KEYS = [425, 342, 43, 260, 30, 272]

for key in KEYS:
    cipher = AES.new(long_to_bytes(key).ljust(16), AES.MODE_ECB)
    dummy = cipher.encrypt(dummy)
    flag = cipher.encrypt(flag)

print("original dummy:")
print(dummy)
print("original flag:")
print(flag)

original dummy:
b"@\x03\xf4\xf9\xfb\xb9{\xc0\x9c\xc8\x82\x10\x1b\xd2\xd6\xd5\x9e\x87\xa6\xd5OJ[\xddS\x86b\x0e\x9ag\x15'\xfb\xaf\xfd\x96\xde\xc3\xaa\x10V\xf2s\x01\x190\x8e\x8d"
original flag:
b'\x9c\x15D\xf5\x00\xfd\xa2H\xb2.\xfen\xaf\x9f\xea3\xb5\xf0\xe1\xe2\xa2{\x85o\x8bMM\x9a\x8b\x93\xe4A]\xb8\xd1\xf0\x0b\xdb\xad\xaa\xb6\x97>\x03\xc4\xd8\xdcT'

Cracking the admin keys

I repeated the same steps as for the user keys. Here, I only had to redo the part of the upper half again as I already calculated all the values for the plaintext encryptions of the same plaintext before.
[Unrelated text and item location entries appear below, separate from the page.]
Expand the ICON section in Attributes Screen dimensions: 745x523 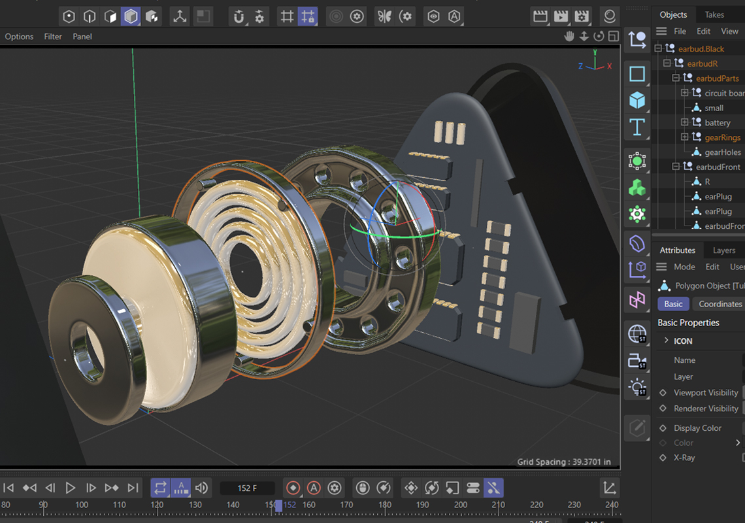tap(667, 341)
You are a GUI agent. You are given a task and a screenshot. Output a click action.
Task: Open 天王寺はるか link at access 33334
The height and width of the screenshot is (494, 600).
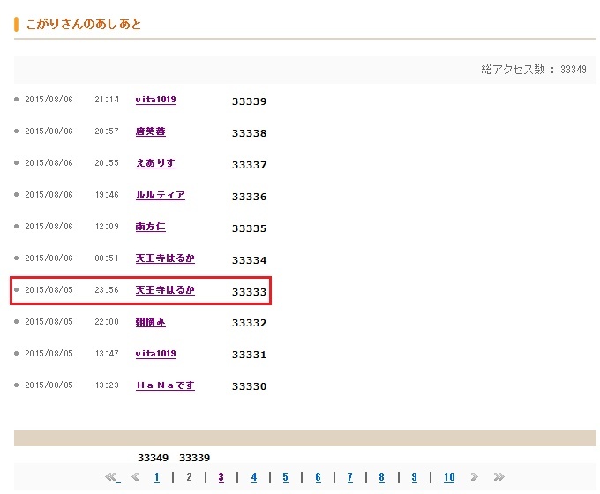click(165, 258)
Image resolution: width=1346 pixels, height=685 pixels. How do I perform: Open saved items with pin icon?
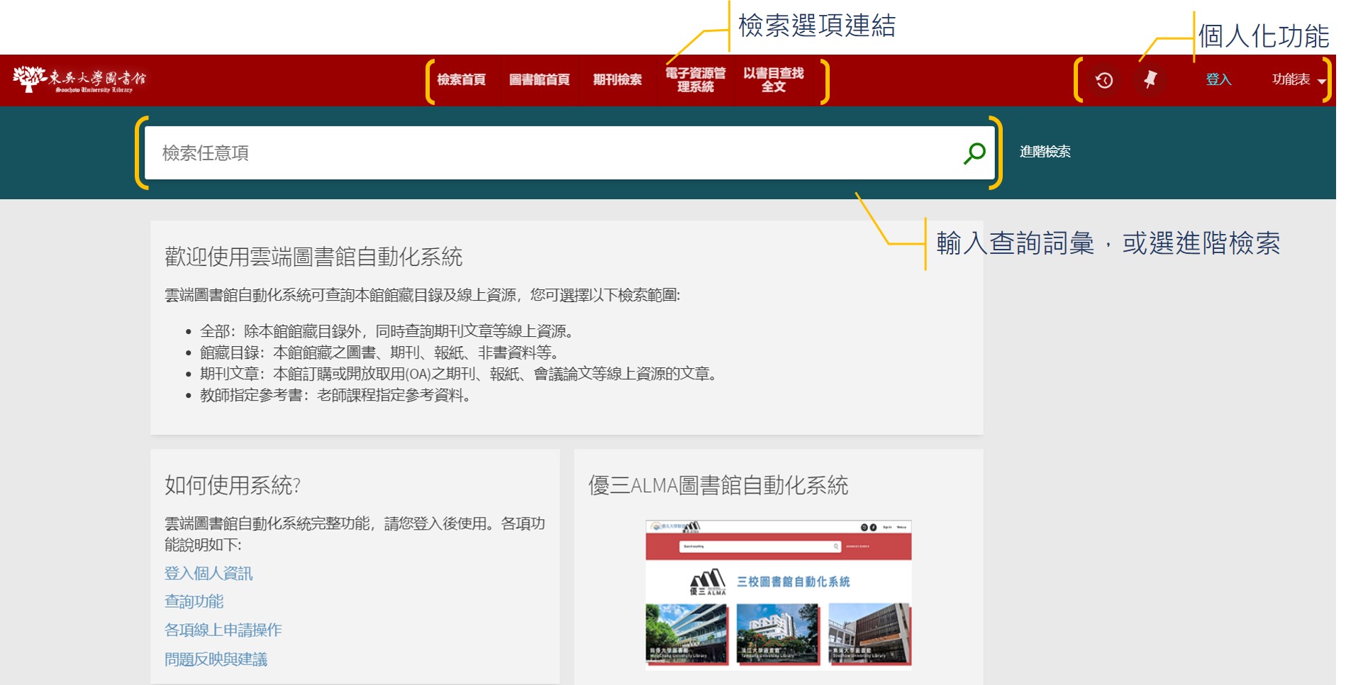[x=1150, y=79]
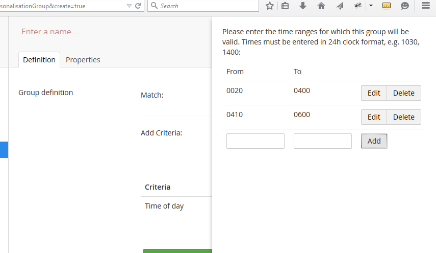The image size is (436, 253).
Task: Reload the page using the refresh icon
Action: (138, 6)
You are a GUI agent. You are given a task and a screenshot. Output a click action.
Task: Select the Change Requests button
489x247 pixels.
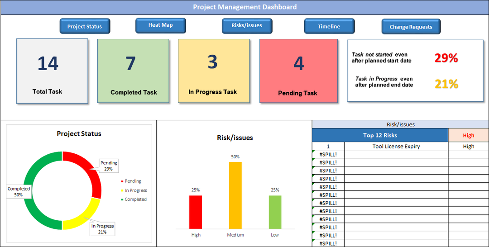click(x=411, y=27)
Again, I ran the matcher rust binary, this time with the new admin key part.

I got the following admin keys for my sample: 17;132;452;26;468;340

Afterwards, I just had to decrypt the flag:

flag.py

#!/usr/bin/env python3

from Crypto.Util.number import long_to_bytes
from Crypto.Cipher import AES
from concurrent.futures import ThreadPoolExecutor
import concurrent
from pwn import *
import threading

flag = b"\x9c\x15D\xf5\x00\xfd\xa2H\xb2.\xfen\xaf\x9f\xea3\xb5\xf0\xe1\xe2\xa2{\x85o\x8bMM\x9a\x8b\x93\xe4A]\xb8\xd1\xf0\x0b\xdb\xad\xaa\xb6\x97>\x03\xc4\xd8\xdcT"
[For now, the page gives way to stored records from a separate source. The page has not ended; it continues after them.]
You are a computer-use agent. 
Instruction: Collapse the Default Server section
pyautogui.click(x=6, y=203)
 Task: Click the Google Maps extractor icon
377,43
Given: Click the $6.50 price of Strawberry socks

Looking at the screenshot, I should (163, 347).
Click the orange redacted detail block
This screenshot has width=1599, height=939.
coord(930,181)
KEYS = [17,132,452,26,468,340][::-1]

for key in KEYS:
    cipher = AES.new(long_to_bytes(key).ljust(16), AES.MODE_ECB)
    flag = cipher.decrypt(flag)

print(flag)

Flag

shc2024{every1_will_b3_able_t0_read_th1s}

Conclusion

Nice chalenge! Didn’t know about that attack before and I would’ve also assumed using multiple keys would increase the computational effort significantly.